Please copy out the records below word for word, beginning with the line containing "on y-tick-label: 0.25." and continuing through the line containing "x-tick-label: 12–13 is", both included.
---- Extracted material
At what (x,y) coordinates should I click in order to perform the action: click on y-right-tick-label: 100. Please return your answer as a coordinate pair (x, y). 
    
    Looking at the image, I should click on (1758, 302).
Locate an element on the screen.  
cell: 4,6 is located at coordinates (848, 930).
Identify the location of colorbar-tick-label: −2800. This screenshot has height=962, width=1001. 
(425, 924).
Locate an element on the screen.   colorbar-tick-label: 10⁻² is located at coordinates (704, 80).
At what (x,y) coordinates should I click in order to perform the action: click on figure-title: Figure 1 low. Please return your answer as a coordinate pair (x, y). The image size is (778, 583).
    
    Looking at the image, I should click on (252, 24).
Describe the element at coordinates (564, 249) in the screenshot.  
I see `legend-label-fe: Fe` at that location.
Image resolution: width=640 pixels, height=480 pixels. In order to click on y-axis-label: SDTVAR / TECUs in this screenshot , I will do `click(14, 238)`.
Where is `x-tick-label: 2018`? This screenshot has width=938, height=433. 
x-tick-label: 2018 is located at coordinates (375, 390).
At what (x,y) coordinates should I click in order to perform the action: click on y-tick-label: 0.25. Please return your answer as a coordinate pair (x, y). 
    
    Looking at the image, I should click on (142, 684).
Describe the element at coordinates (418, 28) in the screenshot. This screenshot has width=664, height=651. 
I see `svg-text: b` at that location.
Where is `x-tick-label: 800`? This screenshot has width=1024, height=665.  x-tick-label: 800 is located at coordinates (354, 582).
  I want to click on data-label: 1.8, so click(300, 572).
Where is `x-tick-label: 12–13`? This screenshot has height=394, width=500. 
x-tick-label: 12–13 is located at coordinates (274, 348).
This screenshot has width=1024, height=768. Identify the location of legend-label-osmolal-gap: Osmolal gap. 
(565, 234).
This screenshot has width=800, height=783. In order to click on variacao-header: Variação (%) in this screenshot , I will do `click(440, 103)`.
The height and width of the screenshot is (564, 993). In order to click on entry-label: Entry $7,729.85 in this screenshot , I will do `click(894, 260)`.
--------
**Reply**
At what (x,y) coordinates should I click in order to perform the action: click on y-tick-label: 0.25. Please return your answer as a coordinate pair (x, y). 
    
    Looking at the image, I should click on (142, 684).
Describe the element at coordinates (418, 28) in the screenshot. This screenshot has width=664, height=651. 
I see `svg-text: b` at that location.
Where is `x-tick-label: 800`? This screenshot has width=1024, height=665.  x-tick-label: 800 is located at coordinates (354, 582).
  I want to click on data-label: 1.8, so click(300, 572).
Where is `x-tick-label: 12–13`? This screenshot has height=394, width=500. 
x-tick-label: 12–13 is located at coordinates (274, 348).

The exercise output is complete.